**ACTION ITEM:** In the excerpt on trust in Washington, what share of voters trusted the federal government to do "the right thing" most of the time in 2015?

**EXCERPT TO READ:**
----------
Congress and presidents promised more than government can deliver on other spending, regulation and indeed every important aspect of government. Yet, the lying was done so skillfully — so rationally, if you will — that most voters couldn’t hold individual elected officials accountable at the polls for the deceits.

Yet, the failed promises have bred distrust of Washington as a whole. According to a 2017 Harris Poll, three-quarters of prospective retirees over 50 believe that Social Security will run out of money in their lifetime. According to the Pew Research Center, in 1964, a little more than a half century ago, three-quarters of voters trusted the federal government to do “the right thing” most of time — but in 2015 only one-fifth did so.

Distrust of Washington helps understand why presidential candidates Jimmy Carter, Ronald Reagan, Bill Clinton, and especially Donald Trump and Bernie Sanders ran as outsiders to Washington.

Getting rid of Trump won’t get rid of the lying in Washington or restore trust in our government. To restore trust, we must stop the collective lying through statutes. For that, we need new ground rules of legislation that require elected officials to take responsibility for the unpopular consequences as well as the popular ones.

With regulation, for example, instead of simply legislating that agencies shall deliver the benefit of regulatory protection, elected officials should join in taking responsibility for important regulatory burdens The new ground rules of legislation on spending, regulation and everything else are in a statute that I have proposed called “The Honest Deal Act.”

Join me to stop the supposedly rational and needed, but actually insidious lying.
----------
**GIVEN INFORMATION:**

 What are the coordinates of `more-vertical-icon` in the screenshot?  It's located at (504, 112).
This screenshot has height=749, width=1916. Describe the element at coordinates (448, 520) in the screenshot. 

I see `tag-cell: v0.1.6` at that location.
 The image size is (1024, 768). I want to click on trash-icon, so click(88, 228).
----------
**EXERCISE SOLUTION:** One-fifth